-- Materials provided follows --

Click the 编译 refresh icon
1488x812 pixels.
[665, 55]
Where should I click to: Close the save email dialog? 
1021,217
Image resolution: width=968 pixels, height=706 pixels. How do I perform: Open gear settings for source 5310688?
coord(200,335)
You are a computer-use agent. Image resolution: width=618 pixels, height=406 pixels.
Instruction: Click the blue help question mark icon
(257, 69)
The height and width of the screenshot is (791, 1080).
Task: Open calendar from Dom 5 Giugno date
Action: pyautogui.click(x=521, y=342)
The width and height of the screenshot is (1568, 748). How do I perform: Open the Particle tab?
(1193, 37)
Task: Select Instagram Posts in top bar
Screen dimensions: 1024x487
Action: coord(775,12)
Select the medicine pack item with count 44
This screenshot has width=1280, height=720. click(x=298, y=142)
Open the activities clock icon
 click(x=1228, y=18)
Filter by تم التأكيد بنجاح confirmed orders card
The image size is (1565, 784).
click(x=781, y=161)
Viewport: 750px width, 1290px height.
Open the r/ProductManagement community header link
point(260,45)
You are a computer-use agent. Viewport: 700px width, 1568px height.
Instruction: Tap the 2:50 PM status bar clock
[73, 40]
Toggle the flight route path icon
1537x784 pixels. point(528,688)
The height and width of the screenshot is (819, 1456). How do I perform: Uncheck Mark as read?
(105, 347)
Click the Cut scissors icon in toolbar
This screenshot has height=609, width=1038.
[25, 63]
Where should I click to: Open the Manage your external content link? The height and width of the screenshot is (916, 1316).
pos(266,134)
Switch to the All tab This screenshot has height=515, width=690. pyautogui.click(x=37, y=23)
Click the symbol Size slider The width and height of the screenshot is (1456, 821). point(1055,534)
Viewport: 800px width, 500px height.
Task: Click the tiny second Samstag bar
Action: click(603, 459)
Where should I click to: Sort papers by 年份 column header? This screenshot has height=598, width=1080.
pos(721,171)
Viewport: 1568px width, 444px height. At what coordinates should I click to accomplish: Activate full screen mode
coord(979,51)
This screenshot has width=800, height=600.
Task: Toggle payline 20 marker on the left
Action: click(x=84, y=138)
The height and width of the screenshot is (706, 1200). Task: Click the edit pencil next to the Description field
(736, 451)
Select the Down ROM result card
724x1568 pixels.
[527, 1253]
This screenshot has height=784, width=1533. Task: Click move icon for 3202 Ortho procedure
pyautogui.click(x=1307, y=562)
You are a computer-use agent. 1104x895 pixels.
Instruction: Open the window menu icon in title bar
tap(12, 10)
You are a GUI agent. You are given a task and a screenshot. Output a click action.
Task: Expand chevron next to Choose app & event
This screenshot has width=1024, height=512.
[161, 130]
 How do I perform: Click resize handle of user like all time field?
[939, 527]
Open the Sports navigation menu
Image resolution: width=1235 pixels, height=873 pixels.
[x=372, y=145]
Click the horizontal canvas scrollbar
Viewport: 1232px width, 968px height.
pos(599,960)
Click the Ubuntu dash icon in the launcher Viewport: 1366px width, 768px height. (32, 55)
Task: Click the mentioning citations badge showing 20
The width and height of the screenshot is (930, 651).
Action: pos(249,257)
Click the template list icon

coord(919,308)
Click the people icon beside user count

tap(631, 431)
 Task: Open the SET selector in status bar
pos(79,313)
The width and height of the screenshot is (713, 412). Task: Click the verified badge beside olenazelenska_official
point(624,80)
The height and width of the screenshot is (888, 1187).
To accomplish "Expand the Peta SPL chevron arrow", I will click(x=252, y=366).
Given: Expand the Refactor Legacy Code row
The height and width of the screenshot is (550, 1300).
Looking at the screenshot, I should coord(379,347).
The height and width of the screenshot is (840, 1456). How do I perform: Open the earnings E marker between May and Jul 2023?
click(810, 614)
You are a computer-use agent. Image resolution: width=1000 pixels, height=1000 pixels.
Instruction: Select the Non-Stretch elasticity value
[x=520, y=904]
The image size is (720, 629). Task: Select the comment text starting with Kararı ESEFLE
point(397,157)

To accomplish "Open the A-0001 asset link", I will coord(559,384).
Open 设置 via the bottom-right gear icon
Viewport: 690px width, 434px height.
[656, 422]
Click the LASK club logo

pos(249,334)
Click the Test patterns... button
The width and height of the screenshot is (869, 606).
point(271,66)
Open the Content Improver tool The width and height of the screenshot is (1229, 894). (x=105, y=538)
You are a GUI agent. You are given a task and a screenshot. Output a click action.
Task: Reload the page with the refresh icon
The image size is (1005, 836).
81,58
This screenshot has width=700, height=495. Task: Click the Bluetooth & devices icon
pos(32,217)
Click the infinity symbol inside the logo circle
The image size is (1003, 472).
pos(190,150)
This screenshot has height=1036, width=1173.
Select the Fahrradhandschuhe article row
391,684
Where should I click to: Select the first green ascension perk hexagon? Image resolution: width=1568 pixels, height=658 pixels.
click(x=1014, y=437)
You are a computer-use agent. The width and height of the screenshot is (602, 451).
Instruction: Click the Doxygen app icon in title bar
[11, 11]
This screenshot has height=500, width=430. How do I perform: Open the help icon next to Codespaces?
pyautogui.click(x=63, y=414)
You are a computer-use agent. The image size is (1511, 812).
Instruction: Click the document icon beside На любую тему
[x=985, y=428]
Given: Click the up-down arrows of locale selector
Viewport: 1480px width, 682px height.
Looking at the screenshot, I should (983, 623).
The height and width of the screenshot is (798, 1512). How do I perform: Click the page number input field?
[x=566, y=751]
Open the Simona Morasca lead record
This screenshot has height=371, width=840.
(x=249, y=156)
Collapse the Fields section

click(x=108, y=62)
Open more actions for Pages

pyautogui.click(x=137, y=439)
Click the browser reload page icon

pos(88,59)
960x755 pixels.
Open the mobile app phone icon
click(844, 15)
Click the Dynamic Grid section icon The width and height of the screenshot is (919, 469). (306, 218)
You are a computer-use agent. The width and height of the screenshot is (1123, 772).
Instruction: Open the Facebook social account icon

-- Materials provided concluded --

What the task requires ▸
The required answer is each line of the data in which the word "refresh" appears.

Result of the exercise ▸
Click the 编译 refresh icon
Task: Reload the page with the refresh icon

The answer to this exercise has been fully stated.